» DIRECTIONS FOR THIS TASK:
Can you write out the entries from their start through the line containing "Learn More (55, 329)", keeping the requests and shifting every answer coordinate by adding -125 to each number, with the pictures left out?

□ □ □ □ □

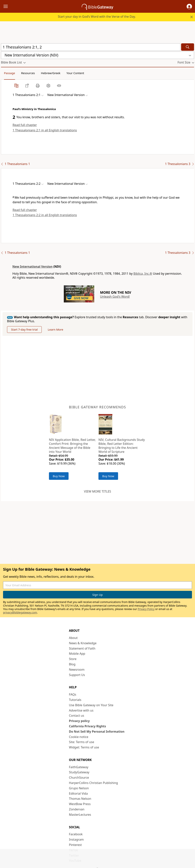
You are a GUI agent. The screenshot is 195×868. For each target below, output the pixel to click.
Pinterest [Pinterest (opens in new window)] (75, 845)
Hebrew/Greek (51, 73)
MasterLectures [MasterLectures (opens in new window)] (80, 814)
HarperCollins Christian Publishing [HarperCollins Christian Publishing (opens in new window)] (93, 783)
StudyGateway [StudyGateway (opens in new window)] (79, 772)
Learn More (55, 329)
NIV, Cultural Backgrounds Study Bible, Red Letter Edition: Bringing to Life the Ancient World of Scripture (121, 445)
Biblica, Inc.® (143, 274)
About (73, 638)
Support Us (77, 675)
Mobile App (77, 653)
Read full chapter (25, 125)
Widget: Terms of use (84, 747)
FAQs (73, 694)
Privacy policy (79, 721)
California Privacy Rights (87, 726)
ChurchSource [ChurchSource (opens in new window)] (79, 777)
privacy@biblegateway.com (20, 612)
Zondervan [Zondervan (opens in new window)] (77, 809)
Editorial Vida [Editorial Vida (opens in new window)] (78, 794)
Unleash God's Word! (115, 297)
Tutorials (75, 700)
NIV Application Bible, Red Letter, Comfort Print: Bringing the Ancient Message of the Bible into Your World (72, 445)
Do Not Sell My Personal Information (96, 732)
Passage (9, 73)
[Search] (188, 47)
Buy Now (59, 476)
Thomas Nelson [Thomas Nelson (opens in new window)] (80, 799)
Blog (72, 664)
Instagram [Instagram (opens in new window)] (76, 839)
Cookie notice (79, 737)
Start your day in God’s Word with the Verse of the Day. (96, 17)
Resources (28, 73)
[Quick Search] (91, 47)
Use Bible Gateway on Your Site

□ □ □ □ □

» TASK OUTPUT:
You are a GUI agent. The screenshot is 195×868. For each target below, output the pixel to click.
Pinterest [Pinterest (opens in new window)] (-50, 720)
Hebrew/Greek (-74, -52)
MasterLectures [MasterLectures (opens in new window)] (-45, 689)
HarperCollins Christian Publishing [HarperCollins Christian Publishing (opens in new window)] (-32, 658)
StudyGateway [StudyGateway (opens in new window)] (-46, 647)
Learn More (-70, 204)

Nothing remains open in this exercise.